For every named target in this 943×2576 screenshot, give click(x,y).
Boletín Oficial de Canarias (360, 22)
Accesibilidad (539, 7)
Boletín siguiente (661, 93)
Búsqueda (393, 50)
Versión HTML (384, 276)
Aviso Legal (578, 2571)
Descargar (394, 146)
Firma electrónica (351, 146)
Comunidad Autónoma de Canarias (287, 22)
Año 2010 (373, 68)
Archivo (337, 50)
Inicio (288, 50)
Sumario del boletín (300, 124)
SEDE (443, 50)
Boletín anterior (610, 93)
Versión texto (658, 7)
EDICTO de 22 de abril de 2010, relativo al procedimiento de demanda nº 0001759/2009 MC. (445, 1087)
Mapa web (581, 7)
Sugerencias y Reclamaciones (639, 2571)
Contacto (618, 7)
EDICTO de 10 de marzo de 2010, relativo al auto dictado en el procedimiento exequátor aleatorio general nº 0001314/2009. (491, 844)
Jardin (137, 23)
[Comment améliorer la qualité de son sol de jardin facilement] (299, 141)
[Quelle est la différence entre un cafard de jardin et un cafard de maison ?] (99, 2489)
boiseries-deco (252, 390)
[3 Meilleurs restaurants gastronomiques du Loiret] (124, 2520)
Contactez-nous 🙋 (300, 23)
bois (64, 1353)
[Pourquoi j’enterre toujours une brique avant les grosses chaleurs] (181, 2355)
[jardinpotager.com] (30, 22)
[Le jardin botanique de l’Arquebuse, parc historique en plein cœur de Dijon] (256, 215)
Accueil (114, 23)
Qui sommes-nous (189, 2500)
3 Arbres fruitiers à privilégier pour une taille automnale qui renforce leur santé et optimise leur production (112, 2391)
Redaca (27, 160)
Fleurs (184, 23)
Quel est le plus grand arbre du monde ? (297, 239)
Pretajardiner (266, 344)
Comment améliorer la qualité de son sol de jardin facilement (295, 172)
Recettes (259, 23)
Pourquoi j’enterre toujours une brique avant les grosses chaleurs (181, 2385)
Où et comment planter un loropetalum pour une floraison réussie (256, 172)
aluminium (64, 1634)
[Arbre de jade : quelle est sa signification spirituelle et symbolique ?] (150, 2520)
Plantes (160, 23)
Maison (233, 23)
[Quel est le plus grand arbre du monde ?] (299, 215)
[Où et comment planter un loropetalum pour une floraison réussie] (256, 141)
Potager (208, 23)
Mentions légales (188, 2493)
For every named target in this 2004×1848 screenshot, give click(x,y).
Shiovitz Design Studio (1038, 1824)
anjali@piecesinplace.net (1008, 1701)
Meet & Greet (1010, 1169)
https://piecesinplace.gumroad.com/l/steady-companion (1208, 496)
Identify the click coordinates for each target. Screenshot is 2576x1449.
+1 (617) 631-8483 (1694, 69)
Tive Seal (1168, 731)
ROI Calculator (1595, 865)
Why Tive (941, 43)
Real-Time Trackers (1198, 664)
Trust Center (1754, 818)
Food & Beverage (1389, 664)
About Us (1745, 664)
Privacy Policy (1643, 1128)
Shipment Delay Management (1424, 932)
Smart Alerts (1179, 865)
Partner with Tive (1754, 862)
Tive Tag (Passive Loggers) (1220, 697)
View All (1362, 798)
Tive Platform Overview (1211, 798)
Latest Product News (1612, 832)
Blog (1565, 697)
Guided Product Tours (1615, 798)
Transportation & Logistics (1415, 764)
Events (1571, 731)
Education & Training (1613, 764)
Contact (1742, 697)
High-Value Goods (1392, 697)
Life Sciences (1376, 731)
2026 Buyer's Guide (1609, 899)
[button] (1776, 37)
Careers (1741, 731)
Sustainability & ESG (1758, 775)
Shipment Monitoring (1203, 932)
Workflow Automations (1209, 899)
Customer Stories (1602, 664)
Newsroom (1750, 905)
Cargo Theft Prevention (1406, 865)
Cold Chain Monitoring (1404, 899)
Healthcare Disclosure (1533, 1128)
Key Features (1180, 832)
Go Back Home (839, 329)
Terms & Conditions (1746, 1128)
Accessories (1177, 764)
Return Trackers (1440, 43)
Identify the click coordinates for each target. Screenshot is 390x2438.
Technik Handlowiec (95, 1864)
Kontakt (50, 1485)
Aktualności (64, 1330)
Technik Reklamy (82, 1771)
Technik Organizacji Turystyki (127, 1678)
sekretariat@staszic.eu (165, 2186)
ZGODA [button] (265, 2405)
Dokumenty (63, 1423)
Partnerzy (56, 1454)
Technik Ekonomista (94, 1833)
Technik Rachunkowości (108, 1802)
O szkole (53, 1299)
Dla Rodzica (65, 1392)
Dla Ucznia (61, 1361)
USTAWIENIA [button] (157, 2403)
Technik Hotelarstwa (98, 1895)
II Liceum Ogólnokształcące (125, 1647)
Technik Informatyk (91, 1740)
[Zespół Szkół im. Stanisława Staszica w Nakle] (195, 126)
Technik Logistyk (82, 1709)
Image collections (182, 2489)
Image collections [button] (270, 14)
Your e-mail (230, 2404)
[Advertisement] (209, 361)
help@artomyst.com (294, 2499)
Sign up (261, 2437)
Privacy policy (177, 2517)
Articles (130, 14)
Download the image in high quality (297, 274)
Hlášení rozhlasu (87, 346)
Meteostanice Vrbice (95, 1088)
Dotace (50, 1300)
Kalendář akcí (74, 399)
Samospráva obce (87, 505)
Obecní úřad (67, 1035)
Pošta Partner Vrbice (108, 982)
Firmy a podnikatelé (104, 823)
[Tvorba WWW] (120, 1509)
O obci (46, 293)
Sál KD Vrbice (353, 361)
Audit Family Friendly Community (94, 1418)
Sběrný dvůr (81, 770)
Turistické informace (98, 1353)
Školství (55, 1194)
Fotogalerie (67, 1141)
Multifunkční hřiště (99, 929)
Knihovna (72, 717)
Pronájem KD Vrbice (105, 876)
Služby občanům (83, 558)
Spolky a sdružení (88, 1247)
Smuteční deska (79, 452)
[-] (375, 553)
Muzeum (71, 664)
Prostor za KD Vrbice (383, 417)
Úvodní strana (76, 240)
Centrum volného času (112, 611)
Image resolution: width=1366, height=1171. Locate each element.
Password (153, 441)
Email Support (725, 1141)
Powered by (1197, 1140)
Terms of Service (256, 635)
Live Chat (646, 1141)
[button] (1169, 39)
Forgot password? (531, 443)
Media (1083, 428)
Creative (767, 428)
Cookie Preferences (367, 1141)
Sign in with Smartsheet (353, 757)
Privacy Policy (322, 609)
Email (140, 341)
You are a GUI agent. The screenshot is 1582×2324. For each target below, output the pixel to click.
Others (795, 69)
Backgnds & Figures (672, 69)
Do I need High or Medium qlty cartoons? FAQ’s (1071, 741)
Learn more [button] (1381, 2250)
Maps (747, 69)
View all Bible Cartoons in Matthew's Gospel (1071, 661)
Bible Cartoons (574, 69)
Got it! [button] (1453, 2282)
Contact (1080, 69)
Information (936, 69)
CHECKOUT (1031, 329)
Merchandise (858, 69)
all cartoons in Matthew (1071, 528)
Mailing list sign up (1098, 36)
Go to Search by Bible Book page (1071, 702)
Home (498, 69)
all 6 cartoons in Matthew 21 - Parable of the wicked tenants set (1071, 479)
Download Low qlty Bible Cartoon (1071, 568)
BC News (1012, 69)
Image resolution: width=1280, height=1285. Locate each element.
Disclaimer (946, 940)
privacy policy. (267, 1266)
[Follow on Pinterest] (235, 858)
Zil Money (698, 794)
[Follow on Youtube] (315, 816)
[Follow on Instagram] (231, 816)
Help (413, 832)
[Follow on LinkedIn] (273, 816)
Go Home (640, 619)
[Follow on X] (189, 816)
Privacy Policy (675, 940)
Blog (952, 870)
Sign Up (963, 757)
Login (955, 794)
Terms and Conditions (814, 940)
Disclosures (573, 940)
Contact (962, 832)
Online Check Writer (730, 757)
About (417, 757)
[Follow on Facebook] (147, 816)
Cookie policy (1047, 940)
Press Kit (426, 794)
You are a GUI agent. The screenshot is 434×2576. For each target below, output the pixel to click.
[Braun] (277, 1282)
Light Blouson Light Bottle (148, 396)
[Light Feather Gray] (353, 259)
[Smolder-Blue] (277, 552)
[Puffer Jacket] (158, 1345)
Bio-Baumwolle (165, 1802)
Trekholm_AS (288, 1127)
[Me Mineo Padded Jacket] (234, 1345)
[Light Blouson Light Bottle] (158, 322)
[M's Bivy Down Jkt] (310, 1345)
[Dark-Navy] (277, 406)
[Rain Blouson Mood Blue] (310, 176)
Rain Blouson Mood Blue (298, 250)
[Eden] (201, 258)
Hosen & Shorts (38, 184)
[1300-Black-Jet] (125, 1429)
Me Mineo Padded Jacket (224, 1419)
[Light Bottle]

+ + + + +

What you return must be the lines above that run from the line with "Knihovna (72, 717)" to the line with "Do I need High", inclusive, each copied exactly.

Knihovna (72, 717)
Pronájem KD Vrbice (105, 876)
Služby občanům (83, 558)
Spolky a sdružení (88, 1247)
Smuteční deska (79, 452)
[-] (375, 553)
Muzeum (71, 664)
Prostor za KD Vrbice (383, 417)
Úvodní strana (76, 240)
Centrum volného času (112, 611)
Image resolution: width=1366, height=1171. Locate each element.
Password (153, 441)
Email Support (725, 1141)
Powered by (1197, 1140)
Terms of Service (256, 635)
Live Chat (646, 1141)
[button] (1169, 39)
Forgot password? (531, 443)
Media (1083, 428)
Creative (767, 428)
Cookie Preferences (367, 1141)
Sign in with Smartsheet (353, 757)
Privacy Policy (322, 609)
Email (140, 341)
You are a GUI agent. The screenshot is 1582×2324. For each target below, output the pixel to click.
Others (795, 69)
Backgnds & Figures (672, 69)
Do I need High or Medium qlty cartoons? FAQ’s (1071, 741)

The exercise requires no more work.